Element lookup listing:
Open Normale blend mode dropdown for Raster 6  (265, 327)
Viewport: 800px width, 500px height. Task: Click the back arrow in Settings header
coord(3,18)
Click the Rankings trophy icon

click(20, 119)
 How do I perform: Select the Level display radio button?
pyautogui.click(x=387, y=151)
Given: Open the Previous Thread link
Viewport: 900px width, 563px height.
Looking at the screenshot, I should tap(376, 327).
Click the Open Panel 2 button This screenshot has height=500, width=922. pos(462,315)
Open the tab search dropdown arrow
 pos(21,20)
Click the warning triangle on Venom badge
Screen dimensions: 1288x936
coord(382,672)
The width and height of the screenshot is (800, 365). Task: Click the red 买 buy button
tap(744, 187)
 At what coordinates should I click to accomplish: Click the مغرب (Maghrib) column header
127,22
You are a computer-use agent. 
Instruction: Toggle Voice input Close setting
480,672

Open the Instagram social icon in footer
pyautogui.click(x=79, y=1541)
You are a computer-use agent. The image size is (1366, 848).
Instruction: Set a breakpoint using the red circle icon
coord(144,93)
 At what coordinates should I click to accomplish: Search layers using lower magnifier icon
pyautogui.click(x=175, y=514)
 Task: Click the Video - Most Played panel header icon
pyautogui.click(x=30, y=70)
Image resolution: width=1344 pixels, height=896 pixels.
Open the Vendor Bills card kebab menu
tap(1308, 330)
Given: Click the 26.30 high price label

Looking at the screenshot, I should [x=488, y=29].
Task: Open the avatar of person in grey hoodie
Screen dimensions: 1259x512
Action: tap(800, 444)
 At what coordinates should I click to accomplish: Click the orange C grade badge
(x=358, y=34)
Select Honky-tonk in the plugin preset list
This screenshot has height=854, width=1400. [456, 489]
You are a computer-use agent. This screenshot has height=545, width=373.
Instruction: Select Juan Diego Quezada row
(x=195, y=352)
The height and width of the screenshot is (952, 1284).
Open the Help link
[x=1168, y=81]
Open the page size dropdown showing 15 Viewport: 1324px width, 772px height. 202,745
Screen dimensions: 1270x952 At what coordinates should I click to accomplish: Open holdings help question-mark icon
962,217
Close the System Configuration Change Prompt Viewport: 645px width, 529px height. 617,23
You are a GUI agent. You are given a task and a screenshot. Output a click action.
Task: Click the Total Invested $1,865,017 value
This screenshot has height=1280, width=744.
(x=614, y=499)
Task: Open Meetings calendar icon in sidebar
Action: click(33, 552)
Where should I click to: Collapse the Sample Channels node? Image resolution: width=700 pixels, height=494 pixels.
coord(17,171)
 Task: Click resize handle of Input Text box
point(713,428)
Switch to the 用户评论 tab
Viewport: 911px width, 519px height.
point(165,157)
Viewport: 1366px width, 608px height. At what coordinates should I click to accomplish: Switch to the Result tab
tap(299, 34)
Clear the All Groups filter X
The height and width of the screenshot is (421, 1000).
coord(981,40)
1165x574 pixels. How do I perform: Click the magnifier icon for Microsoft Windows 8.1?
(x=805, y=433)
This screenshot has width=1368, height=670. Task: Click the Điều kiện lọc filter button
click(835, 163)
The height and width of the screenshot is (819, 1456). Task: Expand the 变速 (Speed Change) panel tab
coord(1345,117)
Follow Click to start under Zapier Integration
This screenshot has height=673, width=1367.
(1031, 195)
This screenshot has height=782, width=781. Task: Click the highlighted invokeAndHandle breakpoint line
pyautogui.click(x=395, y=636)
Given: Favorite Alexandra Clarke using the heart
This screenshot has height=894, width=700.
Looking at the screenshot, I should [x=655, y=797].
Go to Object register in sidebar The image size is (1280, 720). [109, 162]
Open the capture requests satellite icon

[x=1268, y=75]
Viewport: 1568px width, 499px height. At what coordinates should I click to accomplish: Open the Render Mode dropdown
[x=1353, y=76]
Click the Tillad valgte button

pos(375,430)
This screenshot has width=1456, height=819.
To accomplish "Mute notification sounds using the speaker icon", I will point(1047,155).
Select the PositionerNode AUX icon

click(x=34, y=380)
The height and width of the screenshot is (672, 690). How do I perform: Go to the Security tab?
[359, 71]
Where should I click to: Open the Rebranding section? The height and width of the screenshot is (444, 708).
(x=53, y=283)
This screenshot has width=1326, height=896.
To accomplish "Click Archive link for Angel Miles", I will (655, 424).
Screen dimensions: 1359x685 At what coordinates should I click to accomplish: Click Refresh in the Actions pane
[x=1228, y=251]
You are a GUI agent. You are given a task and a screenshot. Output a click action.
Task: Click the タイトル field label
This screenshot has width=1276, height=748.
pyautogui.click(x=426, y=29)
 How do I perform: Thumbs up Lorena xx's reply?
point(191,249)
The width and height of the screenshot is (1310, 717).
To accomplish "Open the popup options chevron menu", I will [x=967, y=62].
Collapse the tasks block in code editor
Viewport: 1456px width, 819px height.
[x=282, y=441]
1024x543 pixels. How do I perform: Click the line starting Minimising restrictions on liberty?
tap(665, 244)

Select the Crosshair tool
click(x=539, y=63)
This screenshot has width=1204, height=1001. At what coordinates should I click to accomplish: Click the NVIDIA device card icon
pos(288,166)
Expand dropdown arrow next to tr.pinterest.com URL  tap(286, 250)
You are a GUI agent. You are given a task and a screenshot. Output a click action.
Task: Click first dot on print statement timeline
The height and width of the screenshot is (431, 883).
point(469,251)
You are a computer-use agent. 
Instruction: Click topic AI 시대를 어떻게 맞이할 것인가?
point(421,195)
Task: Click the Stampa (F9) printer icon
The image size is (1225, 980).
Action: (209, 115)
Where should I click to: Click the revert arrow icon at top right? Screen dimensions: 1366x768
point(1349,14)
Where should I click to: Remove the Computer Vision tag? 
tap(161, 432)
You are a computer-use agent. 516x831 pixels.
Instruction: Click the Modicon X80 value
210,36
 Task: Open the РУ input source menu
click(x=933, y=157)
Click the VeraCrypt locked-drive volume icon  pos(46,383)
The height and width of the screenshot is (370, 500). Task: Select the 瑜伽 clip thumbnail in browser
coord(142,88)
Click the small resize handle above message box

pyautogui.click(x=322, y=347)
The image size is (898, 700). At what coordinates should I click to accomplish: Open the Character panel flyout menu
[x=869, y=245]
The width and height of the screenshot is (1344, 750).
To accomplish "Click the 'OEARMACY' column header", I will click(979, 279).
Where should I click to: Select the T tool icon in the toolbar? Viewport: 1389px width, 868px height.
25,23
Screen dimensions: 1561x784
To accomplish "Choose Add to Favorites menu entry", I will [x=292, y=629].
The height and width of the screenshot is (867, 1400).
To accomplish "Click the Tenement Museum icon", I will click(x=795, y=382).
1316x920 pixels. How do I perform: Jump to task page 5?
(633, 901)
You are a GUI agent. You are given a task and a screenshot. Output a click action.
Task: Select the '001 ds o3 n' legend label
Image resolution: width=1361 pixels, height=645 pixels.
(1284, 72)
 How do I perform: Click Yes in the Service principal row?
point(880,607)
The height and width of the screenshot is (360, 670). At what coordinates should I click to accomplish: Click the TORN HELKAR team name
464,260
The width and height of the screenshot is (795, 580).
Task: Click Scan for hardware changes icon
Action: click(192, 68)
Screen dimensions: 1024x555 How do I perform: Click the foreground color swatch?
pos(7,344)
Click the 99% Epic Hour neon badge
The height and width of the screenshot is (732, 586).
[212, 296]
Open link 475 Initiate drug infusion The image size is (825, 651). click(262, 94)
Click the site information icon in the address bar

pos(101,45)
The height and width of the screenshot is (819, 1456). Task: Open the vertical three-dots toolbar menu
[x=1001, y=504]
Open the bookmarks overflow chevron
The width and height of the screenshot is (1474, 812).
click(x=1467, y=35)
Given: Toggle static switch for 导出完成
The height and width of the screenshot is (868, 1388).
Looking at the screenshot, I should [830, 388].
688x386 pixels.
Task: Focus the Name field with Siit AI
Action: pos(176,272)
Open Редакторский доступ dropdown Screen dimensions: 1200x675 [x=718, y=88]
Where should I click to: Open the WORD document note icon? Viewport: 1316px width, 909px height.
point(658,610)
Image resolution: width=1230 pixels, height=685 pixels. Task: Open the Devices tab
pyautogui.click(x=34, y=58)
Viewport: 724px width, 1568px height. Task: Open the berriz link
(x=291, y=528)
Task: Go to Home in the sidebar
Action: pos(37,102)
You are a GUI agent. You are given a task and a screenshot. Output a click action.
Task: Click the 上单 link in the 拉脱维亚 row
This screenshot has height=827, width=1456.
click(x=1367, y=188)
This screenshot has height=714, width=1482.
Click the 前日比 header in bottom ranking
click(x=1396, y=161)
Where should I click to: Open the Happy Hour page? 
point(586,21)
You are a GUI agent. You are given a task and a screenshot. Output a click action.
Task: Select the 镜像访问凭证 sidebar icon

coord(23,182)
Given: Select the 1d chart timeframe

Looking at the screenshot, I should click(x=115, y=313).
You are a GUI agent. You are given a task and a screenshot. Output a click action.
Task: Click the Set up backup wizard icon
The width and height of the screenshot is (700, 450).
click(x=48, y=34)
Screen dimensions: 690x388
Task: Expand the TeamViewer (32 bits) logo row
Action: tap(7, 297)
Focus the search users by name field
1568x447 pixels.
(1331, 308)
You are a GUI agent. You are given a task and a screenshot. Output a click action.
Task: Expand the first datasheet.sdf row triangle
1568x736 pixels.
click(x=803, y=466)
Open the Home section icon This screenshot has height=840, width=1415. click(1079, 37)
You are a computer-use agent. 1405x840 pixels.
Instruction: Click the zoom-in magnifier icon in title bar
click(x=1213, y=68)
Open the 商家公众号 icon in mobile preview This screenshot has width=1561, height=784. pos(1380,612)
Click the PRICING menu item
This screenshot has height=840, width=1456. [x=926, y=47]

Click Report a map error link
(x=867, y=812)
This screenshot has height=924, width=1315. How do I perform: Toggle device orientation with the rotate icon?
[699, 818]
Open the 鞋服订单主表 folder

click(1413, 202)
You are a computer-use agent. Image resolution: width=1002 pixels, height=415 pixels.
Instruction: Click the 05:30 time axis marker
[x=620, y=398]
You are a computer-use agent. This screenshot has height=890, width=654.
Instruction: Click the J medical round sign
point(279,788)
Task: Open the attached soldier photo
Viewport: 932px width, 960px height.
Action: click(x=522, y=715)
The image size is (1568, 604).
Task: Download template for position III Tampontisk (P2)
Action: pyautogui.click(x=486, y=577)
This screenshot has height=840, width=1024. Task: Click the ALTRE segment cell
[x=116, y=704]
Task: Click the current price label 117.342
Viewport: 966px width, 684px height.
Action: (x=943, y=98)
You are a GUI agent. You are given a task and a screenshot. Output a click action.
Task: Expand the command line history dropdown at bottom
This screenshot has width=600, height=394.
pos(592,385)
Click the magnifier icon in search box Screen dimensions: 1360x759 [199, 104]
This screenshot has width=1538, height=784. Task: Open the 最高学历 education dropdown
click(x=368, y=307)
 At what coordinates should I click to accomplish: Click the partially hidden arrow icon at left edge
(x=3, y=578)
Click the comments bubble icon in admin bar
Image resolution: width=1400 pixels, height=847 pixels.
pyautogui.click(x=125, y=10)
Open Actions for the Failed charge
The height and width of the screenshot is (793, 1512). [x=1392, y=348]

What you will do: Extract from the listing above every line from the one containing "Viewport: 1568px width, 499px" through the one containing "pos(375,430)", both included, and reproduce them verbatim.

Exercise output:
Viewport: 1568px width, 499px height. At what coordinates should I click to accomplish: Open the Render Mode dropdown
[x=1353, y=76]
Click the Tillad valgte button

pos(375,430)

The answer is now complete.